-- Work to be completed --
Carry the text on the Burr III distribution forward, beginning right after its last line.

-- Given text --
━━━━━━━━━━━━━━━━
When modeling positive heavy-tailed data, you can use Burr III as a likelihood and place priors on $c$ and $d$ (e.g., log-normal or log-uniform priors). There is no conjugate prior, but posterior inference is straightforward with MCMC or even a simple grid approximation in low dimensions.

### Generative modeling

- Useful as a **base distribution** for positive heavy-tailed generative models.
- Can be used in **mixtures** (mixture of Burrs) to model multimodal positive data.
- Reciprocal relationship to Burr XII can be exploited depending on whether your domain is naturally modeled by $X$ or $1/X$.


In [None]:
# Likelihood-ratio test example: H0: d=1 (log-logistic) vs H1: d free

c0, d0 = 2.5, 1.0
x = stats.burr.rvs(c0, d0, size=1500, random_state=rng)

# Fit under H1 (free c, d) and H0 (d fixed to 1). Fix loc=0, scale=1 for simplicity.
c_hat1, d_hat1, _, _ = stats.burr.fit(x, floc=0, fscale=1)
c_hat0, d_hat0, _, _ = stats.burr.fit(x, f1=1.0, floc=0, fscale=1)  # d fixed

ll1 = np.sum(stats.burr.logpdf(x, c_hat1, d_hat1))
━━━━━━━━━━━━━━━━
Stored data
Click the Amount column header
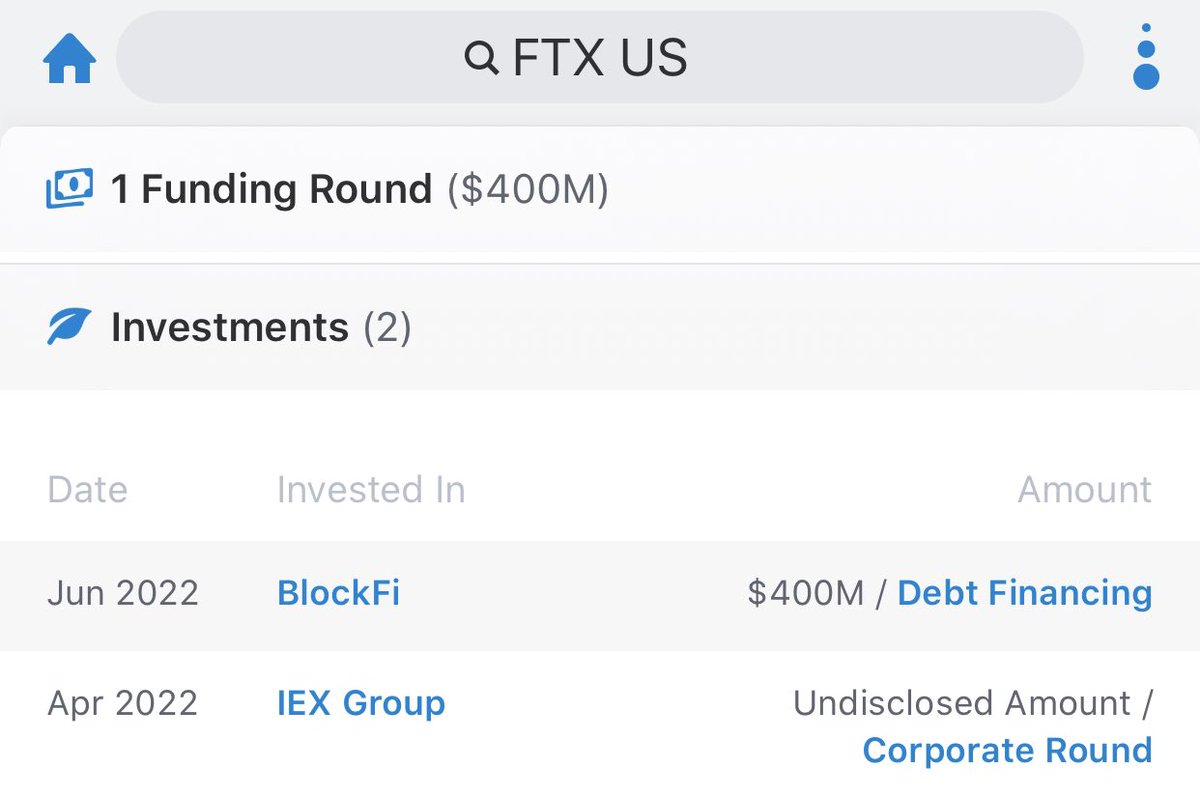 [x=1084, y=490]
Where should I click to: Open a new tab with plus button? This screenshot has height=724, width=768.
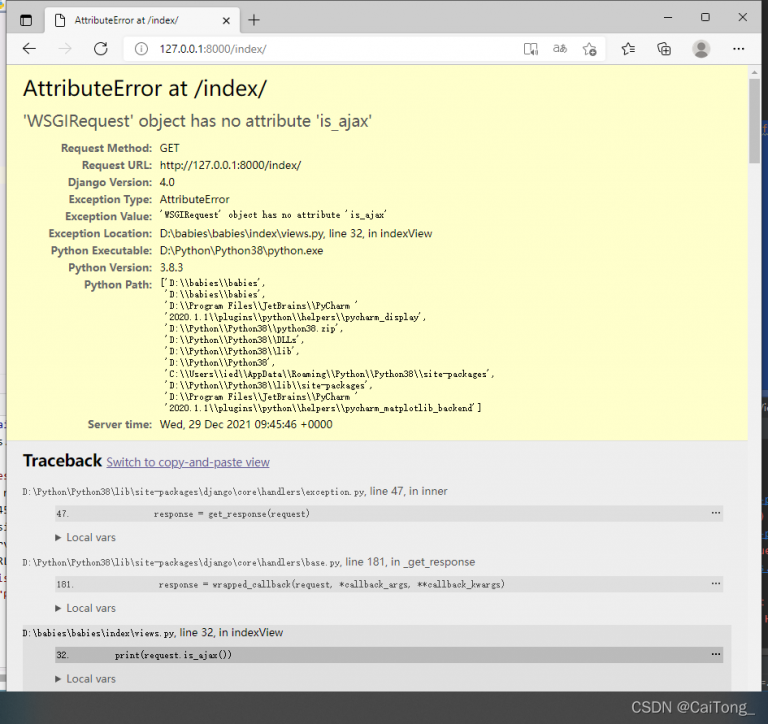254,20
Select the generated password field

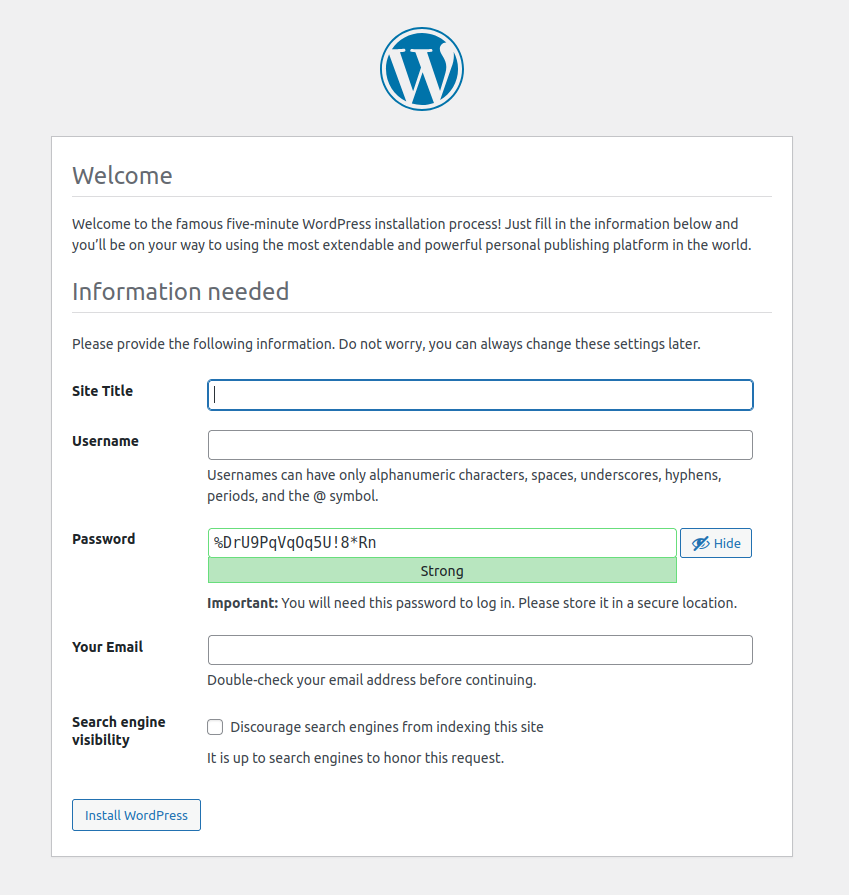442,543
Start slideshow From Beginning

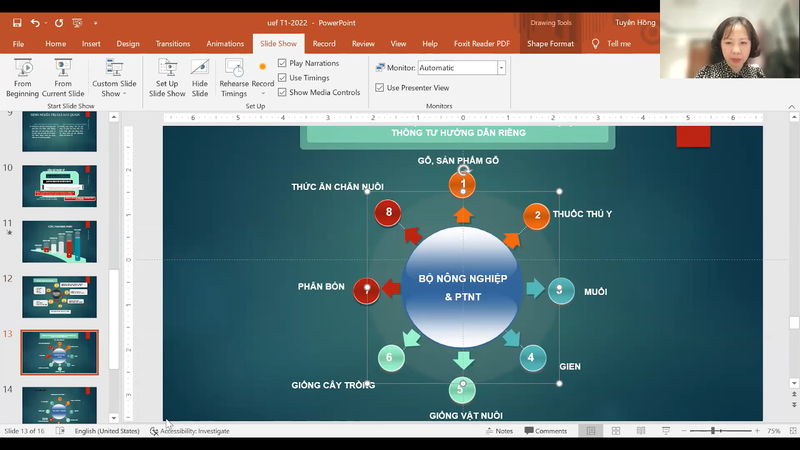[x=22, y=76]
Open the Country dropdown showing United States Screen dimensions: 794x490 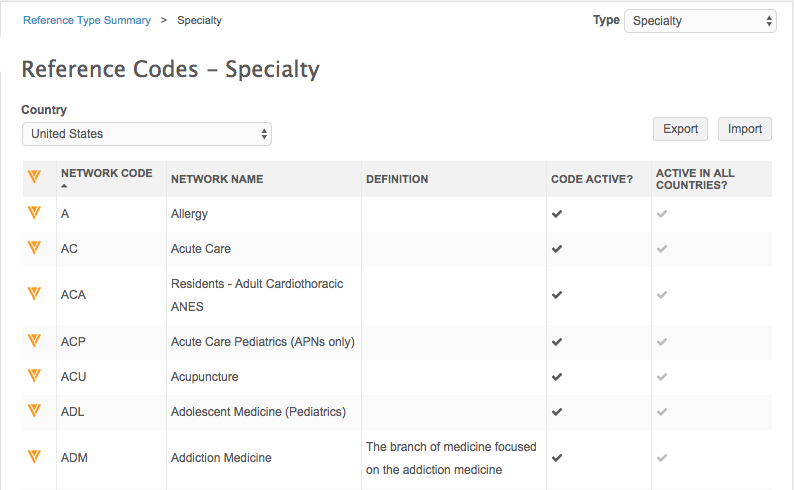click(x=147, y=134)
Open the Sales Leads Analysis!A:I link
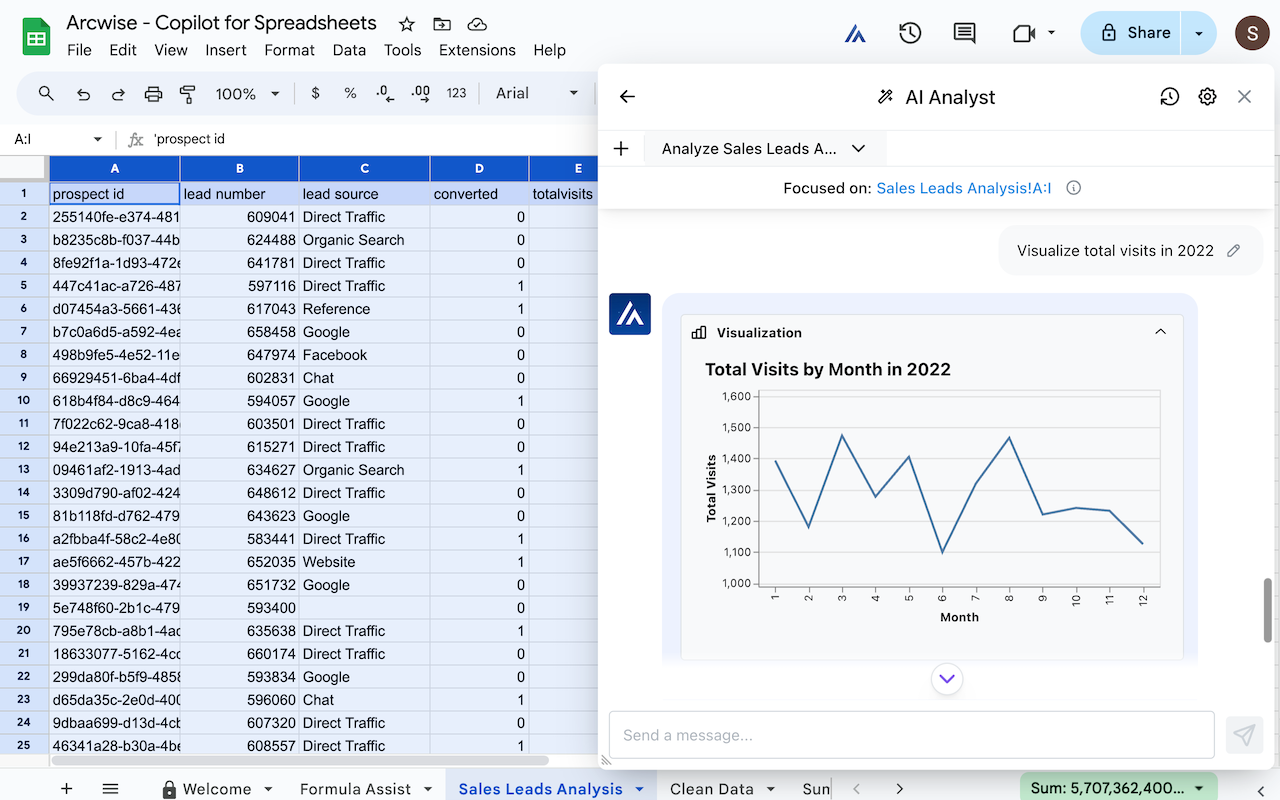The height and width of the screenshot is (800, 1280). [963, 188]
━━━━━━━━━━━━━━━━
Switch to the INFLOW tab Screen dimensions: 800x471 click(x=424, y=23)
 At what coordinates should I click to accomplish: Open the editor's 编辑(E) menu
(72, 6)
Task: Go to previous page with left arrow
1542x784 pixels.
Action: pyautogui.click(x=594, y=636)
━━━━━━━━━━━━━━━━
-- Result --
ll0 = np.sum(stats.burr.logpdf(x, c_hat0, 1.0))

lrt_stat = 2 * (ll1 - ll0)
p_value = stats.chi2.sf(lrt_stat, df=1)

print("True params:", (c0, d0))
print("Fit H1 (c,d):", (c_hat1, d_hat1))
print("Fit H0 (c,d=1):", (c_hat0, 1.0))
print("LRT stat:", float(lrt_stat))
print("Approx p-value (chi^2_1):", float(p_value))


In [None]:
# Simple Bayesian grid posterior over (c,d) with a log-uniform prior p(c,d) ∝ 1/(c d)
# This is an approximation for intuition (not a replacement for MCMC for serious work).

c_true, d_true = 3.0, 2.0
data = stats.burr.rvs(c_true, d_true, size=400, random_state=rng)
logx = np.log(data)
sum_logx = logx.sum()
n = data.size

c_grid = np.linspace(1.1, 6.0, 90)   # avoid c<=1 where mean diverges
d_grid = np.linspace(0.2, 6.0, 90)

log_post = np.empty((c_grid.size, d_grid.size), dtype=float)
for i, c in enumerate(c_grid):
    # sum_i log(1 + x_i^{-c}) computed stably
    s = np.logaddexp(0.0, -c * logx).sum()

    # log-likelihood for each d (vectorized)
    loglike = n * np.log(c) + n * np.log(d_grid) + (-c - 1.0) * sum_logx - (d_grid + 1.0) * s

    # log-uniform prior on (c,d) over the grid bounds
    logprior = -np.log(c) - np.log(d_grid)
    log_post[i, :] = loglike + logprior

# Normalize on the discrete grid (treating cells as equal-area for visualization)
log_post -= logsumexp(log_post)
post = np.exp(log_post)

i_map, j_map = np.unravel_index(np.argmax(post), post.shape)
print("True (c,d):", (c_true, d_true))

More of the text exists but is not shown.